Rewrite the records, from the line containing "The width and height of the screenshot is (520, 366)." down through the line containing "Click the fifth", replacing "Onion soup" with "Tomato soup" and leaving everything else unchanged.

⟨

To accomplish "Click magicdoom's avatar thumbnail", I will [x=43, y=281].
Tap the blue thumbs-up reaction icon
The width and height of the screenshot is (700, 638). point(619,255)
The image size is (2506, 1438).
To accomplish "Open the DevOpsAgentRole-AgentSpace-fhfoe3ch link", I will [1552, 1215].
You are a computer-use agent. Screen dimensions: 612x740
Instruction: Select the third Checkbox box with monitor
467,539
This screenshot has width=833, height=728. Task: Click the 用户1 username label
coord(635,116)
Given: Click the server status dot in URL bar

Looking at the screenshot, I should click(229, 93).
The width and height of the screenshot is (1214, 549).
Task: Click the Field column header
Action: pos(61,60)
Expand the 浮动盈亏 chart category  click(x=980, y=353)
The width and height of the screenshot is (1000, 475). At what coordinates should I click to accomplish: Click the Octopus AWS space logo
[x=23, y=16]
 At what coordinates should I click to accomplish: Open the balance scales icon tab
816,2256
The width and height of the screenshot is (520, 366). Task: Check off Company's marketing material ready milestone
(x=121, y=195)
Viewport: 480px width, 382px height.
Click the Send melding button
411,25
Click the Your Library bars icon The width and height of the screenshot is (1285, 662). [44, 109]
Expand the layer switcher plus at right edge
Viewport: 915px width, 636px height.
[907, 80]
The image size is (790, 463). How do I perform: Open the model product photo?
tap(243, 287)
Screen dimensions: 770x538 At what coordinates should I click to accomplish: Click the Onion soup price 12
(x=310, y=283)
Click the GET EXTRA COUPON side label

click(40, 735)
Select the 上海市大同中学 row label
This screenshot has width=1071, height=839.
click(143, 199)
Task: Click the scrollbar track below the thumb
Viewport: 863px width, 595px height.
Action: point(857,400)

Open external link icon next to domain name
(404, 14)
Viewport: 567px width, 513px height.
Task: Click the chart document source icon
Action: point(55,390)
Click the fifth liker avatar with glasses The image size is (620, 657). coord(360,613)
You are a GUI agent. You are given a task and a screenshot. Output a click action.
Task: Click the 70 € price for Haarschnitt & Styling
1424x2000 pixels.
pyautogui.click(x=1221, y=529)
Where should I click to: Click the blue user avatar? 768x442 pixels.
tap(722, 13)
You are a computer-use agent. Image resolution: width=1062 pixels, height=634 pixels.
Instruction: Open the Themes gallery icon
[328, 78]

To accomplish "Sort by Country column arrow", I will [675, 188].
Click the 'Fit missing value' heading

⟩

COMPLETE ANSWER.
The width and height of the screenshot is (520, 366). Task: Check off Company's marketing material ready milestone
(x=121, y=195)
Viewport: 480px width, 382px height.
Click the Send melding button
411,25
Click the Your Library bars icon The width and height of the screenshot is (1285, 662). [44, 109]
Expand the layer switcher plus at right edge
Viewport: 915px width, 636px height.
[907, 80]
The image size is (790, 463). How do I perform: Open the model product photo?
tap(243, 287)
Screen dimensions: 770x538 At what coordinates should I click to accomplish: Click the Tomato soup price 12
(x=310, y=283)
Click the GET EXTRA COUPON side label

click(40, 735)
Select the 上海市大同中学 row label
This screenshot has width=1071, height=839.
click(143, 199)
Task: Click the scrollbar track below the thumb
Viewport: 863px width, 595px height.
Action: point(857,400)

Open external link icon next to domain name
(404, 14)
Viewport: 567px width, 513px height.
Task: Click the chart document source icon
Action: point(55,390)
Click the fifth liker avatar with glasses The image size is (620, 657). coord(360,613)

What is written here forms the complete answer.